An Overdue Weekend Rant

Where would I be without my pen & paper (my macbook)? I'm sure I'd be somewhere. I'm sure I'd find other venues to vent and express my thoughts, but nothing compares to the ease and effectiveness of writing.

As always, I've been neglecting my thoughts, my writing process, and my usual way of venting. In many ways I am very fragile. If one aspect of my life is trapped, frustrated, and/or irritated, then it surely effects other aspects of my life (i.e. relationships, career, physical health, etc.). As I've mentioned before, it can work the other way as well.

Last night was not one of my greatest moments. I fed in and allowed myself to wallow in whatever mess I felt I was in. I found other things to occupy my time. I worked for probably three hours in the morning, until I stopped receiving any emails from a coworker. I was put in a sour mood, because I had to free up my time to wait for the repairman to fix the washer. I think what frustrates me more, and I know it's nothing to gripe about, is that I feel like I'm looked at as the person who can set aside time to sign for a package delivery, walk the dog, grocery shopping, prepare dinner for the apartment. Yes, it's convenient that I work from my home office, but it doesn't mean that I have all the time in the world to cater to other things for other people. So, it frustrates me that I feel like I'm looked at that way. I understand that I'm not asked to be put in that position, but it's the fact that I am put in that position (or that I put myself in that position) sometimes that I get annoyed.

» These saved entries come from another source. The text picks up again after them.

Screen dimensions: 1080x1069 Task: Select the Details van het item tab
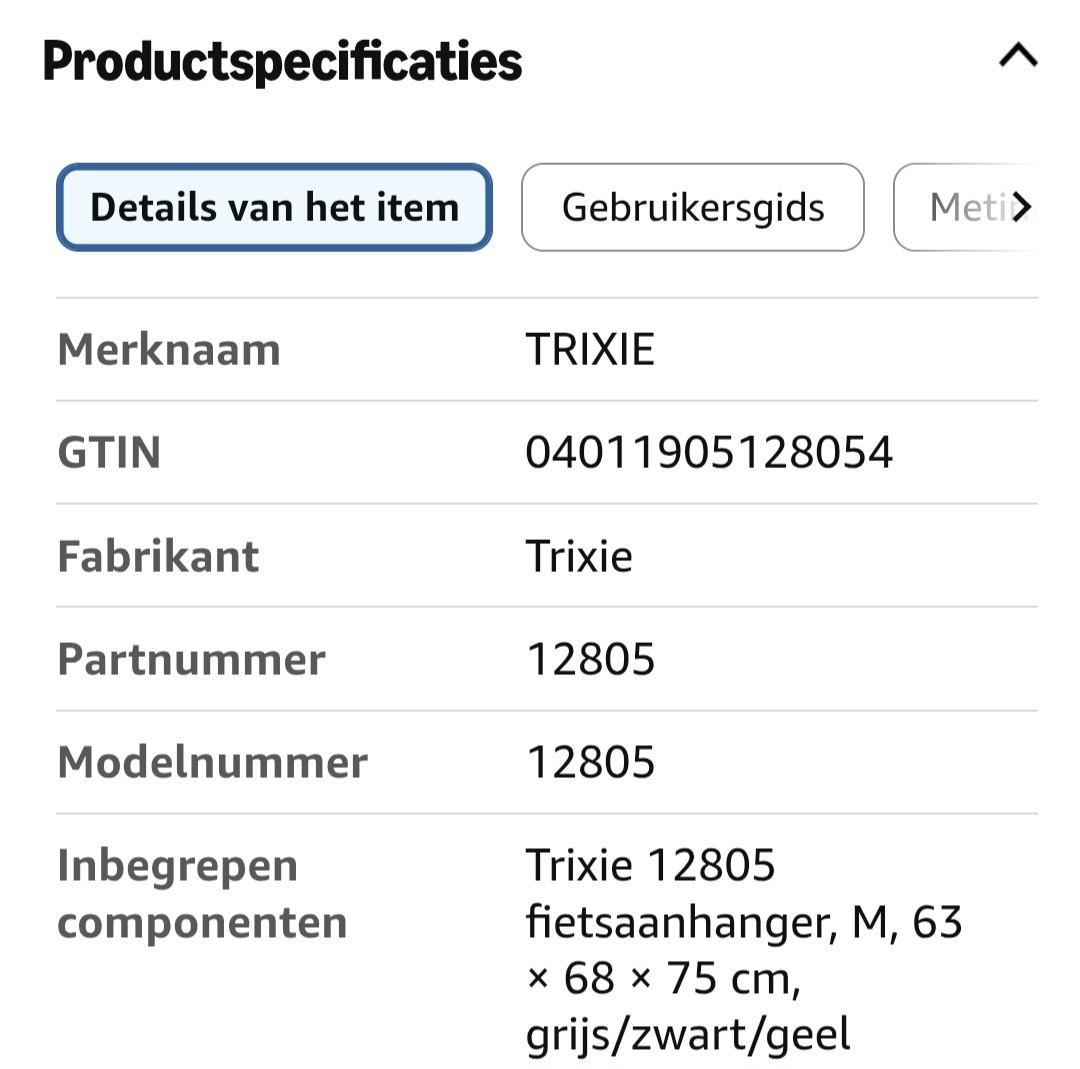(x=274, y=207)
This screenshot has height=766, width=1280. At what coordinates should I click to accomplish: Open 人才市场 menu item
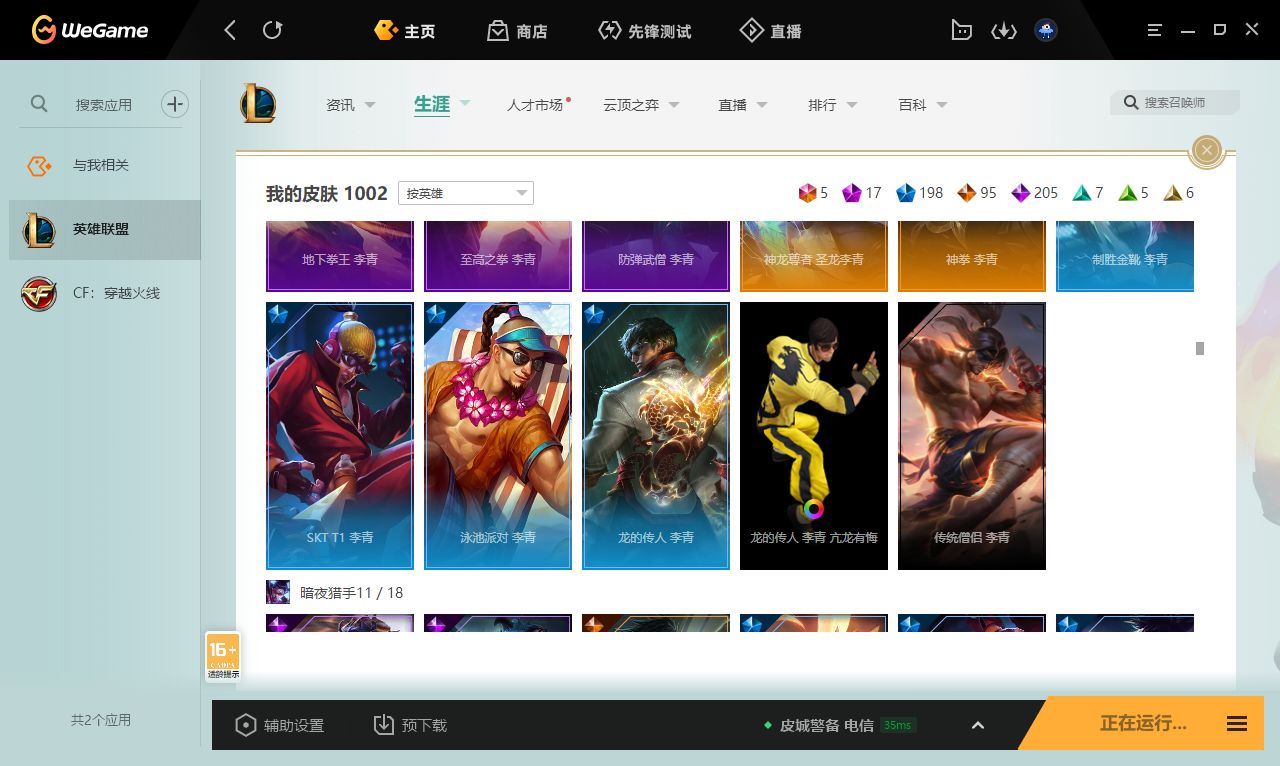tap(535, 105)
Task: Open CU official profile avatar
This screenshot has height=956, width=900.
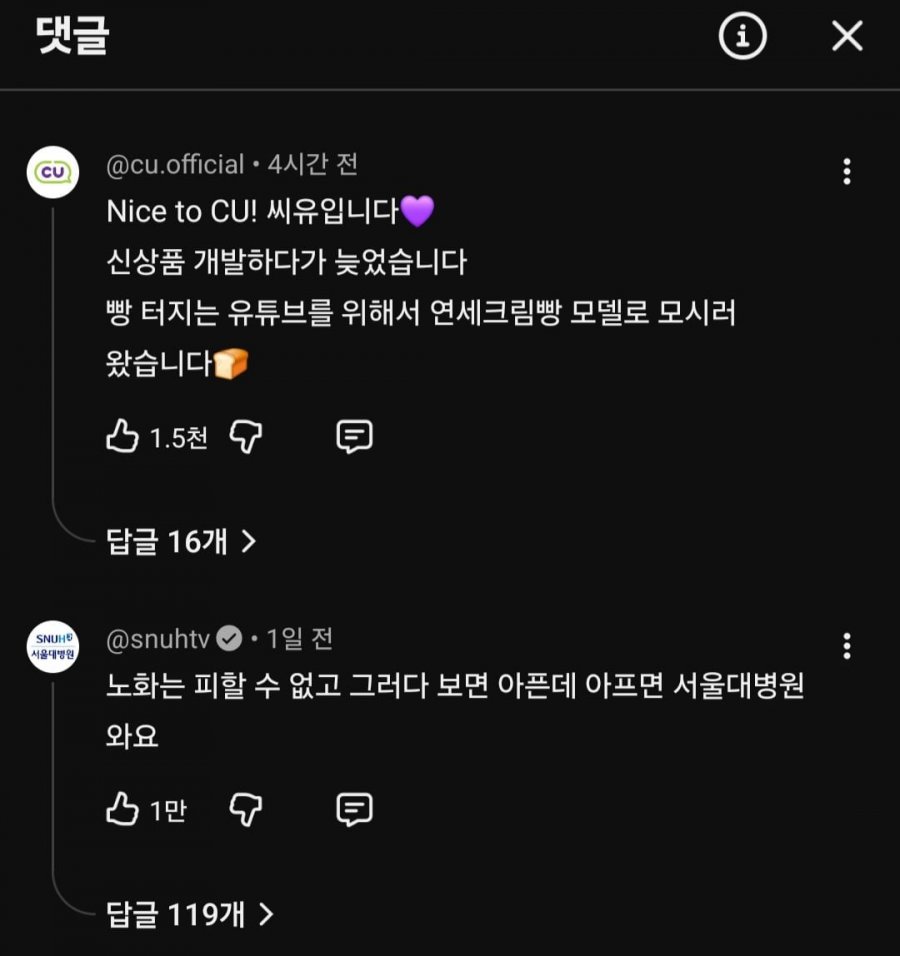Action: coord(52,172)
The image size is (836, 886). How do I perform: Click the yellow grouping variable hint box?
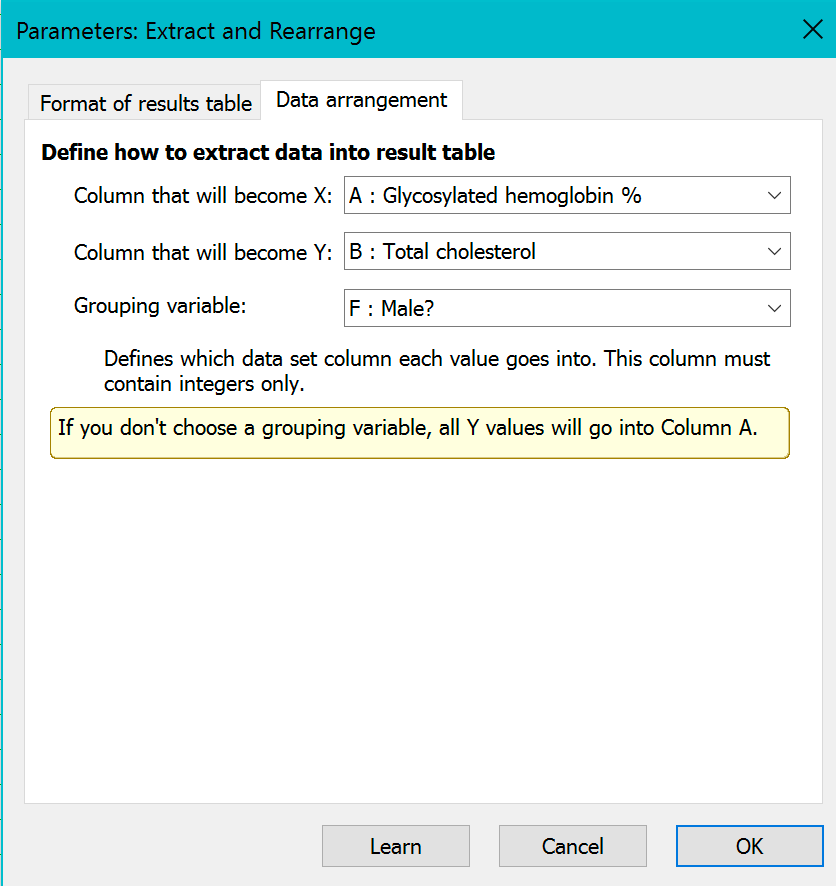pyautogui.click(x=419, y=431)
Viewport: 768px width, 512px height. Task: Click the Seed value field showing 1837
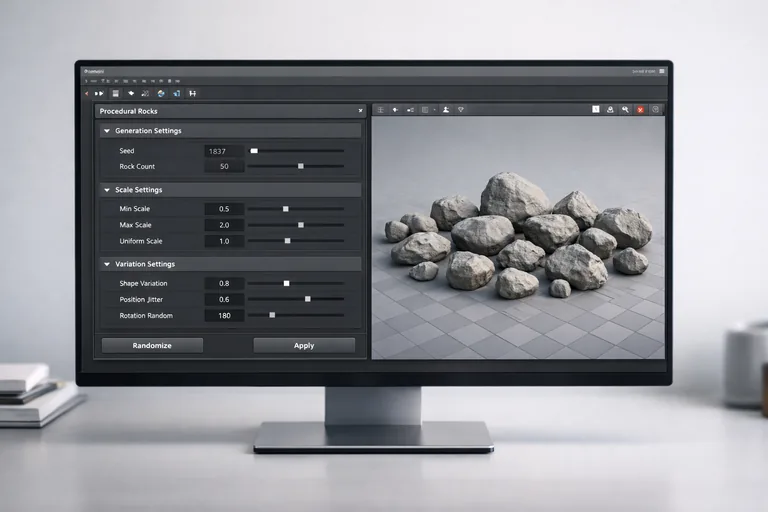224,151
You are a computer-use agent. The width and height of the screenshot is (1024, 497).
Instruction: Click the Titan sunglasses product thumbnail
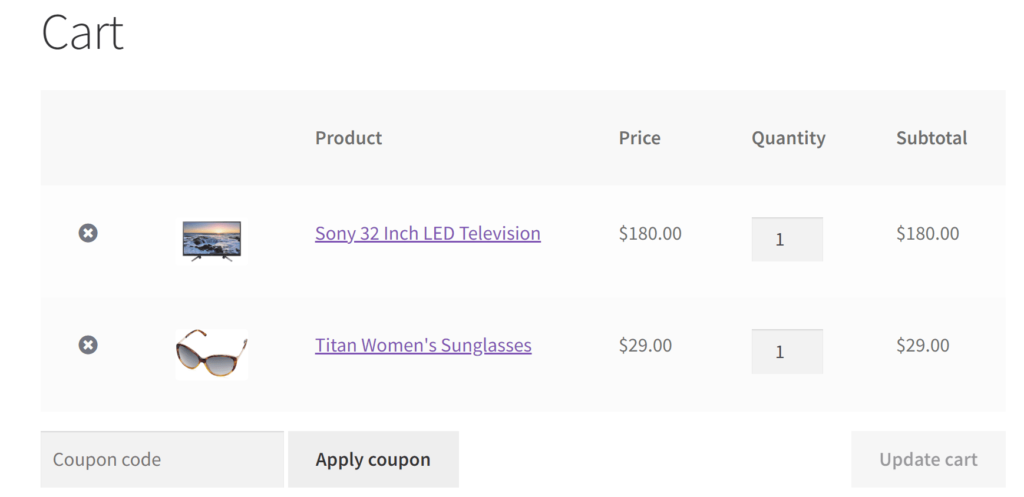(212, 353)
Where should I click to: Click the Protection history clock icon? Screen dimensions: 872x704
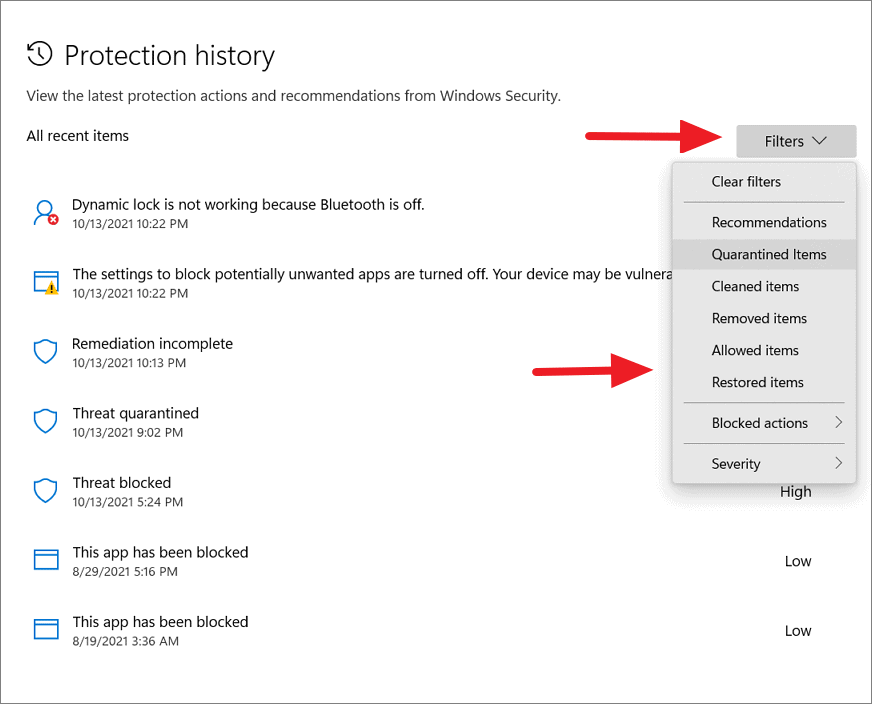(x=40, y=55)
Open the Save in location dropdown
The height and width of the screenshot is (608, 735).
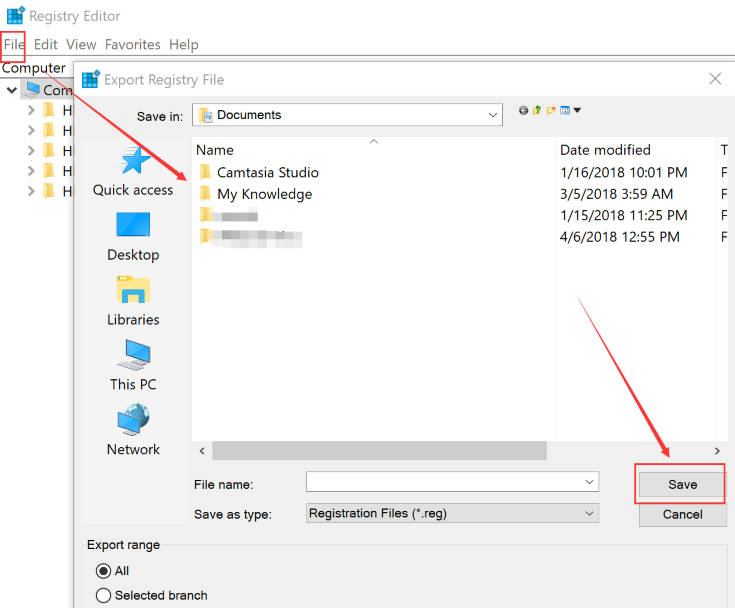coord(493,115)
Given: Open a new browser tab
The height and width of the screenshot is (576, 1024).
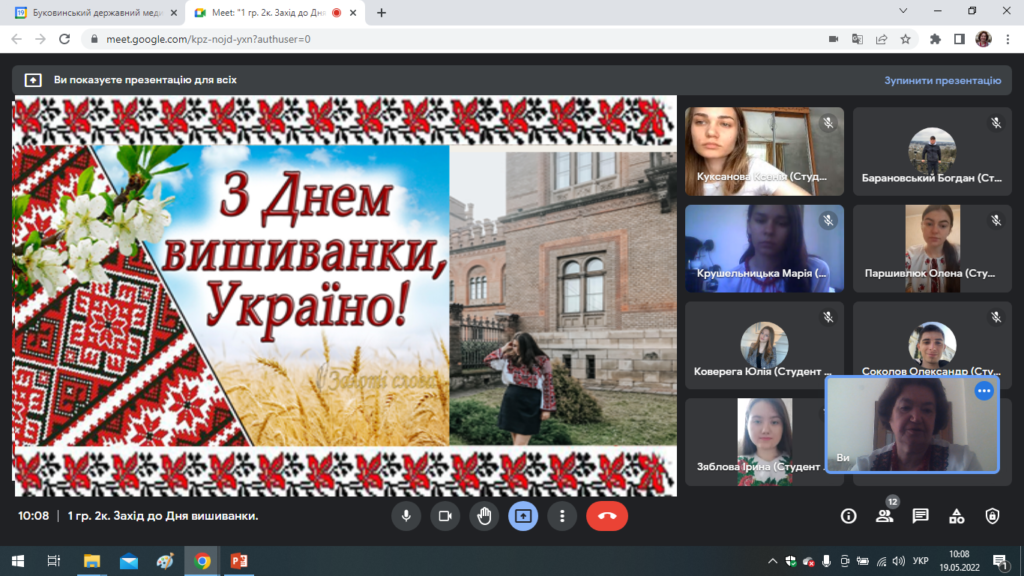Looking at the screenshot, I should pyautogui.click(x=381, y=13).
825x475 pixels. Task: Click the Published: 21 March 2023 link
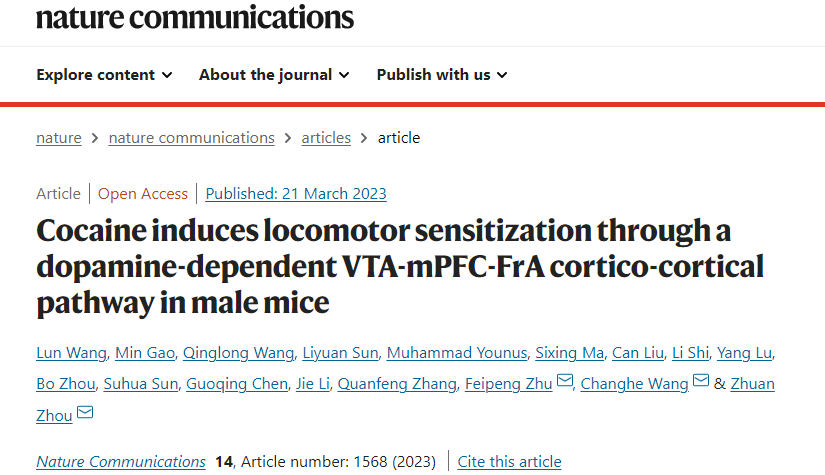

I think that's been building up in me for awhile, and that's why I've been daydreaming about... living on my own and in a different location. One that's closer to my hometown, but still an hour and a half away from the big city. Somewhat of a middle area that has the feel of a small town, but it's taste of a metro city. That's actually why I lost sleep last weekend, when I should have been recouping from that crazy work schedule I've endured. Instead, I basically stayed up the whole night looking at apartments, cost of living, and the base salary one would have to make. By the time my mind was exhausted and ready to knock out, I had to be awake because I told my brother-in-law that I'd follow him to drop his car off at the mechanics. Even though I did not let on, it in fact put a very big wrinkle in my day (mentally). I just grew annoyed and irritated.

I don't know what the immediate future holds. I don't have any regrets in the decisions I've made in the past. Even if that entails... feeling or being financially setback a good 2 years, but I've gained valuable knowledge and experience in the process. I know what I'm capable of and I know what I'm comfortable with. It's been a process, but I feel I've gradually pushed myself towards my limits making me grow as a person. When it comes down to it, when you want or need something. You need to make sure you plan, prepare, and do the work that it takes to get there.

I still feel frustrated and annoyed, but this is a start. I need to feel better. It's beautiful outside, and its the cool breeze weather that I enjoy, yet I'm indulging myself in pastries and self-defeating thoughts... I need a change. I need to make a change. I need.. I HAVE TO.